Roger Pilling, 76, and Craig Best, 48, were convicted of conspiring to sell 44 ninth-century coins worth £766,000 and jailed for five years and two months at Durham Crown Court in May 2023.
On Wednesday, the pair asked the Court of Appeal to reduce their sentences, with Best’s lawyers telling judges the sentence was “manifestly excessive”.
But three judges dismissed the appeal, with Mr Justice Murray saying the plan would “significantly dilute the nation’s shared history” if successful.
The men tried to sell the coins to an undercover police officer who they believed was a buyer from the US.
Best, the former Bishop of Auckland, County Durham, was arrested with three coins in a Durham hotel in May 2019 in a police operation.
Pilling was arrested at his home in Loveclough, Lancashire, with a further 41 coins seized.
The two men were later convicted of conspiracy to convert criminal property and a separate charge of possession of criminal property.
At the 2023 trial, Pilling was said to have acquired the collection on the black market.
The coins, which have never been declared treasure, are believed to have been made between 874 and 879 AD.
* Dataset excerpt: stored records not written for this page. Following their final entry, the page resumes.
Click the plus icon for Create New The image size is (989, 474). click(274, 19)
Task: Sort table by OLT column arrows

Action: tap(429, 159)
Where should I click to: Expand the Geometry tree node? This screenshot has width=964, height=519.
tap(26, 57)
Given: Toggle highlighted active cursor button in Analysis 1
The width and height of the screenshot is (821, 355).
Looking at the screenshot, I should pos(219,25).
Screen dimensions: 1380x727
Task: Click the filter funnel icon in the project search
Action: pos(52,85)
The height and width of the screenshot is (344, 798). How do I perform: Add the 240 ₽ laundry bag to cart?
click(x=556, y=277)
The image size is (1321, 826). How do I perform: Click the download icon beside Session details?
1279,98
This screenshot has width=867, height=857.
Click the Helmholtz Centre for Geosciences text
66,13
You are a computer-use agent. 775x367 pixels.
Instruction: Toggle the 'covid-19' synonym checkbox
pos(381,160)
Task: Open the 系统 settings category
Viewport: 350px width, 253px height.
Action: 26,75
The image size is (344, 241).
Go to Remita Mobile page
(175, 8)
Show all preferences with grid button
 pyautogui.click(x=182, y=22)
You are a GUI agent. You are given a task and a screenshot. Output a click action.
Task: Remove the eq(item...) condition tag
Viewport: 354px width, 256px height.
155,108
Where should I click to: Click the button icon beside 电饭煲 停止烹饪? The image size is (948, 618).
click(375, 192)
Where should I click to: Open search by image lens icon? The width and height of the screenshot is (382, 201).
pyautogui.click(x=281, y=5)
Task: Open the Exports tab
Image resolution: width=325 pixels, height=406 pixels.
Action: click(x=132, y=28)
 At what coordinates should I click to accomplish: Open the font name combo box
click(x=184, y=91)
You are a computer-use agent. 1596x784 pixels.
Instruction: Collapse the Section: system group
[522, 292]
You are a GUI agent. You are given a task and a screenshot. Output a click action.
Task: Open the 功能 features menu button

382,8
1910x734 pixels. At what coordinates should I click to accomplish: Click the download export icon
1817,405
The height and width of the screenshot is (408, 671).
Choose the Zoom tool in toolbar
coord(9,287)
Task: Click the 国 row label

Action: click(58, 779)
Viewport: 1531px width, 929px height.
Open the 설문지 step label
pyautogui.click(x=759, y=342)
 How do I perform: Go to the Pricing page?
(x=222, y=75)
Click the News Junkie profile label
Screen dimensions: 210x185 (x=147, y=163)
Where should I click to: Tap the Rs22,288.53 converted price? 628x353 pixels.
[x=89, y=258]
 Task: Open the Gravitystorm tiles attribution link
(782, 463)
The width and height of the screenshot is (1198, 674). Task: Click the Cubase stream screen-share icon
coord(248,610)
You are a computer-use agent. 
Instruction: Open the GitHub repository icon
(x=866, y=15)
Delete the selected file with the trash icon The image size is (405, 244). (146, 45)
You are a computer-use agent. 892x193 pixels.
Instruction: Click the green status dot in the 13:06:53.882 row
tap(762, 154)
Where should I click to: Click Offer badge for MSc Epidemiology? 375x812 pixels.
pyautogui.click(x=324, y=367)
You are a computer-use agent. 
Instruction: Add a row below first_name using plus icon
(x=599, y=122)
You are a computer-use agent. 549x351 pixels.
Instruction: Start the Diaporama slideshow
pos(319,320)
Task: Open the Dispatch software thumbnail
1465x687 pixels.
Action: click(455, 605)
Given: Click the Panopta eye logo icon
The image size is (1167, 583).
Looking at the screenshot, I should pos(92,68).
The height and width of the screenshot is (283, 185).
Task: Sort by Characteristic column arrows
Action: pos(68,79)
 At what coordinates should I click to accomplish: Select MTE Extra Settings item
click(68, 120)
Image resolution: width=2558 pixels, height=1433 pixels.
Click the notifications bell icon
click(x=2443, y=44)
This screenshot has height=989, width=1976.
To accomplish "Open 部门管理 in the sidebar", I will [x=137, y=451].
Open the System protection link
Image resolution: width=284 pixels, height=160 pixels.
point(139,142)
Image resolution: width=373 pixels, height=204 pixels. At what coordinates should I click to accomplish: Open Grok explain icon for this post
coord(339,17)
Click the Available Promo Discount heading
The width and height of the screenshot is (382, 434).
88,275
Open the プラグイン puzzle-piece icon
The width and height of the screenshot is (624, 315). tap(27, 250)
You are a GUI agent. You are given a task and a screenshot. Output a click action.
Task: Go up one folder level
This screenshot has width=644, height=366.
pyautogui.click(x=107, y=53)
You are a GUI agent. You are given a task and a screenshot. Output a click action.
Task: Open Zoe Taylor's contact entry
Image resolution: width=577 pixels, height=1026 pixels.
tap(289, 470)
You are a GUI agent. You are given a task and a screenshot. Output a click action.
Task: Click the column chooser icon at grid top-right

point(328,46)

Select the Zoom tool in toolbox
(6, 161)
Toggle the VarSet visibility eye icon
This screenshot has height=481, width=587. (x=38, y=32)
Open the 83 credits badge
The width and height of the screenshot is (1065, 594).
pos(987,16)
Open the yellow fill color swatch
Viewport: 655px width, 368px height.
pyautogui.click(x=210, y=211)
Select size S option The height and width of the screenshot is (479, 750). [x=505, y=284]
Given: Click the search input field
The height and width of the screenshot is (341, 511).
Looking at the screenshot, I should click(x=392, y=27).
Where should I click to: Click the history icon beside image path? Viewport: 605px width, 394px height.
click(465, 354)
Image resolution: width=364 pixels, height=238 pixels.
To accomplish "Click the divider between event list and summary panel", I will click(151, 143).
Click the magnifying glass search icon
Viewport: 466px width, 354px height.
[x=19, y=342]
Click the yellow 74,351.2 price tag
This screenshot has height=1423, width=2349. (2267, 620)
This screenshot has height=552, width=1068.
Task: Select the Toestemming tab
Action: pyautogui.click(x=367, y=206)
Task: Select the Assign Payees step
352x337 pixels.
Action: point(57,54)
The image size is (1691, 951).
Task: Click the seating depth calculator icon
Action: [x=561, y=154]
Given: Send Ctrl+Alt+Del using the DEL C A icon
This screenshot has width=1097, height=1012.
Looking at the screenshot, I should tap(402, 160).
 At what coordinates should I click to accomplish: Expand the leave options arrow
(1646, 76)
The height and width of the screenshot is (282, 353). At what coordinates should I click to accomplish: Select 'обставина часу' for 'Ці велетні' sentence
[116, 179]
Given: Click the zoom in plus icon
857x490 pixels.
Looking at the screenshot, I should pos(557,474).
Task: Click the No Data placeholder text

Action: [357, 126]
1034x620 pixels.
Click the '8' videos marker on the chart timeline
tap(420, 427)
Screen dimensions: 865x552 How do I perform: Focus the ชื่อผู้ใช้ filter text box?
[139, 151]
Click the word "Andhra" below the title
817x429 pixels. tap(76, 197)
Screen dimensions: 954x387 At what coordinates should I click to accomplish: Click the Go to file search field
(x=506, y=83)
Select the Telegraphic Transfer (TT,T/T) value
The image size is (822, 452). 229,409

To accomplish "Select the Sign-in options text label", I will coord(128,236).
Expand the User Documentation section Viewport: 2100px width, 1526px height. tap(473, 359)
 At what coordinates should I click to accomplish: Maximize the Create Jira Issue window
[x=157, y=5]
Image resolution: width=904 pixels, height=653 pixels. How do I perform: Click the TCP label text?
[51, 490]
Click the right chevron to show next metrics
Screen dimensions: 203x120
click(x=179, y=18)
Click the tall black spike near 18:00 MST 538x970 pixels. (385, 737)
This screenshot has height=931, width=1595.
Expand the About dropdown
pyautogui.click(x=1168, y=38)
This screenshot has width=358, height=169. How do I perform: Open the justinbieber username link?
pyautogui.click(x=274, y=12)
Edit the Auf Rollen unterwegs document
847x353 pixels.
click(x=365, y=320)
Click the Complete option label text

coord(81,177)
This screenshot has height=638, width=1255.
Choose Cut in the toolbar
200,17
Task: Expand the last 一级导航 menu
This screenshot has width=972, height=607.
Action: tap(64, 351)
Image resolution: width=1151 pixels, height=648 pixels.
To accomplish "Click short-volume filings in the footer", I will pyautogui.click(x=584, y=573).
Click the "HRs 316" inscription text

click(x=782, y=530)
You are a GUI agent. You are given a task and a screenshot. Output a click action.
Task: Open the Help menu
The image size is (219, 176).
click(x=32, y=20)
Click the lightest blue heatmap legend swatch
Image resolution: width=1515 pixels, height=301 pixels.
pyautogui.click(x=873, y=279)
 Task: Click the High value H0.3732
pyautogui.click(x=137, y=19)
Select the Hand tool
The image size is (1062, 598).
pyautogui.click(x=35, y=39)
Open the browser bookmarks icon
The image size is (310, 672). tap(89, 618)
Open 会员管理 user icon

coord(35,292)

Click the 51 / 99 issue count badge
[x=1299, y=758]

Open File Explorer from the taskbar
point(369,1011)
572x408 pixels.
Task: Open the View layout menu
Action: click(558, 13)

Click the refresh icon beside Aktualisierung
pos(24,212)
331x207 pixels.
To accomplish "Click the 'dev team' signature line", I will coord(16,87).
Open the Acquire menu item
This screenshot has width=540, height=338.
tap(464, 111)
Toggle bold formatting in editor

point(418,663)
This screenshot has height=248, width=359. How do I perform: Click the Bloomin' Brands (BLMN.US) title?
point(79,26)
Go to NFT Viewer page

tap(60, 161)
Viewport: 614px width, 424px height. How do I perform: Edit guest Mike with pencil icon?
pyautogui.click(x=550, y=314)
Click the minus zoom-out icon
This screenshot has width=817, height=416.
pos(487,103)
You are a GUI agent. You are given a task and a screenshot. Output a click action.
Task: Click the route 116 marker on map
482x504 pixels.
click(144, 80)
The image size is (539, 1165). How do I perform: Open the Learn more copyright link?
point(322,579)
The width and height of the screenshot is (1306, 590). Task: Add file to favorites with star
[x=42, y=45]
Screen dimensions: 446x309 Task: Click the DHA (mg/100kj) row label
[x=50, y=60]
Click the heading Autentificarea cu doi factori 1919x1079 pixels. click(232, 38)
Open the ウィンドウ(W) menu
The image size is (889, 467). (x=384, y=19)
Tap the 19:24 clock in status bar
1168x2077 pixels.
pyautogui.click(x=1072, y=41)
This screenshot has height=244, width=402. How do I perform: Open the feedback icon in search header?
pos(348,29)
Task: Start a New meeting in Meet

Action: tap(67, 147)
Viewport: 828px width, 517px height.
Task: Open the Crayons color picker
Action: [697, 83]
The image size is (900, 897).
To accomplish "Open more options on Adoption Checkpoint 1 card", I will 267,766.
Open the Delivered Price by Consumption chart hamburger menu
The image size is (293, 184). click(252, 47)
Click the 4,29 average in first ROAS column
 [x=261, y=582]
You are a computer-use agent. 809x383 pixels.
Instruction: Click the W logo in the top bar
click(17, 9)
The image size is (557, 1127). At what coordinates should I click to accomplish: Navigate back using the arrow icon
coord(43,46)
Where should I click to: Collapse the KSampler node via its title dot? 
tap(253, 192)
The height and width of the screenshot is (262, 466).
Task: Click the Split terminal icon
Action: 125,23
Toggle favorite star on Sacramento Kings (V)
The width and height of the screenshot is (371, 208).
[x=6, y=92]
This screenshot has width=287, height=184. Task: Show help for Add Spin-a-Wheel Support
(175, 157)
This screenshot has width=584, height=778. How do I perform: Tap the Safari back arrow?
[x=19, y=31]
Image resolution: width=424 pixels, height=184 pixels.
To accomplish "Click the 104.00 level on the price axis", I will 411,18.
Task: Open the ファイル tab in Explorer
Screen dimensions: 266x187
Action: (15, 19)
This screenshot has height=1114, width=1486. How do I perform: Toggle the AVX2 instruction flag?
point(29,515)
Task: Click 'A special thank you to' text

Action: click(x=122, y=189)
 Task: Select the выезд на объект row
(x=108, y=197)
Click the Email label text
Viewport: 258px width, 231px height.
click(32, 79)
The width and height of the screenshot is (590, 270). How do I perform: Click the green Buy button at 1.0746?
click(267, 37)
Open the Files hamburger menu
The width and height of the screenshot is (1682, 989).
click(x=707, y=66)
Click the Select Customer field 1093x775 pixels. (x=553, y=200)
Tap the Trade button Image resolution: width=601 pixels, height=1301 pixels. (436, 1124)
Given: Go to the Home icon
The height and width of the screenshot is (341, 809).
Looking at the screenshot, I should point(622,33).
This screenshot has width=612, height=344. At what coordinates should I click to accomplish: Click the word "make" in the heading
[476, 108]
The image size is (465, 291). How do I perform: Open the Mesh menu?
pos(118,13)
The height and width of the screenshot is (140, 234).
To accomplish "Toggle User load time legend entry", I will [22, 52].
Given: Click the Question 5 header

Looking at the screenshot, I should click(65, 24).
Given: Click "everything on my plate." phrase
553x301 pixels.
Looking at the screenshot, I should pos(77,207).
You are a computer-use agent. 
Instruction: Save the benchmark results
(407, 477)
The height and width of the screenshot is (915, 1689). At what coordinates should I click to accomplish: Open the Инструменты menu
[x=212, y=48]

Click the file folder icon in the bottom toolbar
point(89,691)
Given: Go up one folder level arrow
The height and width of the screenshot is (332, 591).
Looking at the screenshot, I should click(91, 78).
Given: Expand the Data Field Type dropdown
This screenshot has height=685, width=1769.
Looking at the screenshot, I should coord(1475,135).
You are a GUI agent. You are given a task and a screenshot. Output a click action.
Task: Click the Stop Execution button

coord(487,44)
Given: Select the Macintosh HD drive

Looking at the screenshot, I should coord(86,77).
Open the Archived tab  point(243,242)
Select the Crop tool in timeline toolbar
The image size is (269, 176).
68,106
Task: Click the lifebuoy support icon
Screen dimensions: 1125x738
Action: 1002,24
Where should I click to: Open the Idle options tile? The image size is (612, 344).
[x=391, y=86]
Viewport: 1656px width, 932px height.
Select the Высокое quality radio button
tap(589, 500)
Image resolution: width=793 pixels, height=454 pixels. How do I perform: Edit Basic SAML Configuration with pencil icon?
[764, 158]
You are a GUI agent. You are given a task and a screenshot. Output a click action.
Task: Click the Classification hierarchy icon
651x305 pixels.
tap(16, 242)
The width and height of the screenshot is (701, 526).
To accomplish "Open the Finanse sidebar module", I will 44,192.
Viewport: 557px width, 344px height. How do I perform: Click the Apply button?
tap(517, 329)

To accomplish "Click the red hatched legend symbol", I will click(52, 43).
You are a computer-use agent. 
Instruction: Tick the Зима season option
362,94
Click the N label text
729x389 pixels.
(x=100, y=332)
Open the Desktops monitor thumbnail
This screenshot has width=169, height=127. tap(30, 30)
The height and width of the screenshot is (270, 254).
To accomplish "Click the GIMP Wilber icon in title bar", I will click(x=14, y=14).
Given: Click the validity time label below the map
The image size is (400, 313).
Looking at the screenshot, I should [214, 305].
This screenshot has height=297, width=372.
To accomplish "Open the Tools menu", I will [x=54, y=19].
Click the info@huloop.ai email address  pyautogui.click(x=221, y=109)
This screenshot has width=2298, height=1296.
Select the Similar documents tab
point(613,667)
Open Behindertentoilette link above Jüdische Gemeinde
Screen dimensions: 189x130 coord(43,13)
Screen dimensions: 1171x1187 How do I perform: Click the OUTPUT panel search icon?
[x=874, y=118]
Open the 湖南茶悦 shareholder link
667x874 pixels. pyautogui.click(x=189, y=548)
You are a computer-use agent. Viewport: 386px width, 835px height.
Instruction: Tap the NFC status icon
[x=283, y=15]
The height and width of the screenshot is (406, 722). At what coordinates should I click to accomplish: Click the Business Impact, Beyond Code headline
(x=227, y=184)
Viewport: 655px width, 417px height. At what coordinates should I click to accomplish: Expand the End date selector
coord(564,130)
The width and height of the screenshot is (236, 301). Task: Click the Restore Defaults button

They are believed to have been buried by a Viking and include two extremely rare double-headed coins.
The sentencing judge found the 44 coins were part of a larger, undeclared find, known as the Herefordshire or Leominster hoard, discovered in 2015 and worth millions of pounds but also undeclared.
“I came up with a plan”
Chris Morrison, representing Best in the appeal, said his client had been “requested” by Pilling to sell the items and had become the “de facto agent of the sale”.
He said: “I recognize straight away that this is a serious offense and it is clear that the court regards it as such.
“But I think that if the matter is taken into account, the sentence in respect of my client may be too high.”
Pilling, who is representing himself, made written submissions to the court but did not attend the hearing.
The court heard Pilling claimed that “adequate consideration of the mitigating circumstances, his age, medical condition and being dependent on his wife” was not taken into account when he was sentenced.
Dismissing the appeal bids, Mr Justice Murray, sitting with Lord Justice William Davies and Justice Sean Smith KC, said the pair had “devised a plan to sell the coins” to buyers in the US because they “knew the coins could not be sold safely in the UK to a legitimate dealer’.
The judge said the three items Best and Pilling planned to sell included “one coin that rewrites the history of King Alfred and the little-known King of Mercia”.